## Tasks to complete:
(A) In the blog post on romances that talk about romance, whose novels does Andrea collect?
(B) Continue the blog post on romances that talk about romance from the point where it ends.

##### Passage provided

Friday, October 19, 2012

Cheers for romances that talk about romance

In the world of literary scholars, there's a type of book called metafiction: a book that reflects on what a book is, or could be. Many different literary devices can be used by the author interested in exploring the nature of story within his or her book: a novel in which a reader reads a book to another character (William Golding's The Princess Bride); a book in which the book asks its reader to interact with it (Mo Willem's Don't Let the Pigeon Drive the Bus!); a book whose characters realize and comment upon that fact that they are characters in a book (David Wiesner's Three Little Pigs). Works of metafiction actively seek to challenge readers to consider the relationship between reality and fiction, to break down the boundaries between reader, author, and text.

One pig helps another escape the book: Wiesner's The Three Pigs
Perhaps because they rely so heavily on reader identification with their protagonists, romance novels rarely feature metafictive elements. But I've noticed one metafictive strand in several books I've read or reread since starting this blog: romance novels that openly refer to, or debate with, the conventions of the genre of romance. In future posts, I'll look at books that do this implicitly, by constructing characters or plots that actively subvert the rules of romance. But some romance novels also include scenes in which characters explicitly discuss and debate romance's conventions. I'm sure there are many others, but I noticed such scenes while rereading two books I discussed in earlier posts—Victoria Dahl's Start Me Up, and Ilona Andrews' Magic Strikes. Each of these books include brief, but provocative discussions of romance, focusing in particular on the relationship between readers and the genre.

In Magic Strikes, shape-shifter Raphael has been courting a reluctant Andrea for months. Andrea's friend Kate tells him that one way to win Andrea's regard would be to find the novels missing from her collection of the works of Lorna Sterling, an author of romance novels such as The Privateer's Virgin Mistress. Raphael not only tracks down and purchases some of these rare editions of Ms. Sterling's books, but actually reads them, looking for a clue as to why Andrea, despite her obvious attraction to him, continues to rebuff his advances.

##########
##### Recorded information

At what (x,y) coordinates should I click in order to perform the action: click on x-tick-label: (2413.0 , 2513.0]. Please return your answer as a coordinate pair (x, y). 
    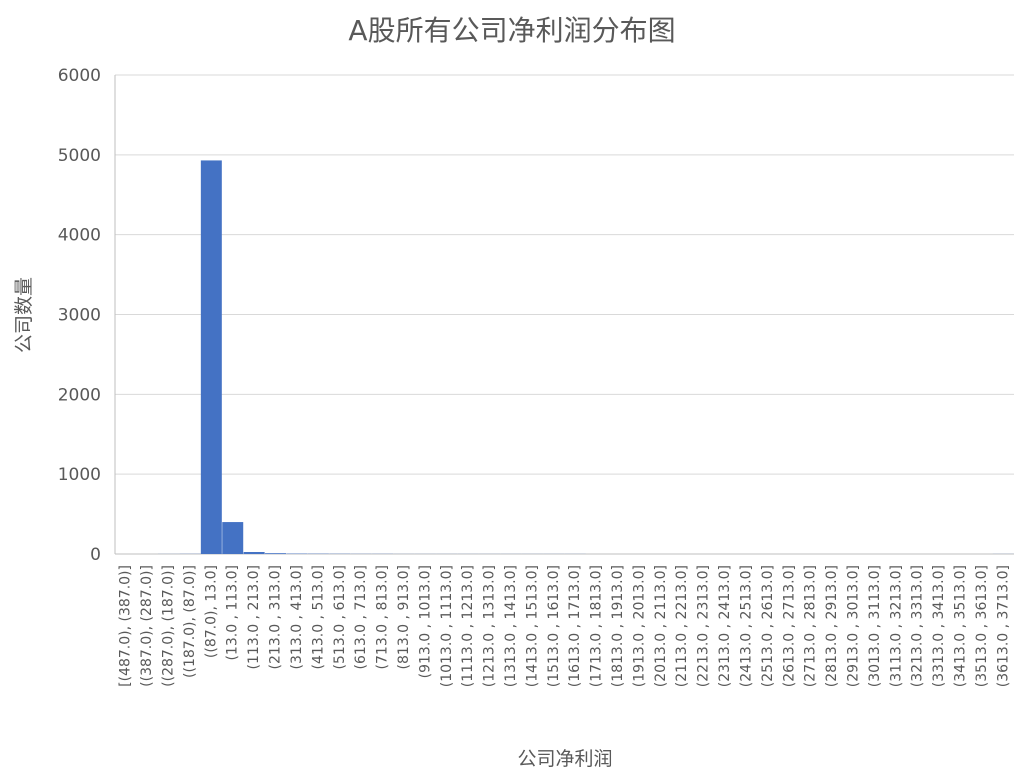
    Looking at the image, I should click on (746, 626).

##########

## Responses per task:
(A) Lorna Sterling's.

(B)
Lorna Stirling's cousin??
Raphael's reading leaves him not only puzzled, but dismayed. Why would a strong, gun-toting woman such as Andrea want to read about men who kidnap the heroine's brother and hold him for ransom until the heroine has sex with him? What's with these "pseudo-bad guys just waiting for the love of a 'good' woman"? Does Andrea really want a "bad and aggressive as shit" man, one who, after meeting "some girl" is "not an ├╝ber-alpha" anymore, but rather a "misunderstood little boy who wants to talk about his feelings"? (201) Because if she does, Raphael doesn't stand a chance.
Raphael assumes a one-to-one, direct relationship between the type of romance hero a reader likes and the type of man she'd like to court/date/marry. Kate tries to help Raphael by disabusing him of this overly simplistic view, pointing to the difference between a romance reader's fantasy and reality:

I'm guessing—and this is just a wild stab in the dark—that Andrea might not mind if once in a while you dressed up as a pirate. But I wouldn't advise holding her relatives for ransom nookie. She might shoot you in the head. Several times. With silver bullets. (202)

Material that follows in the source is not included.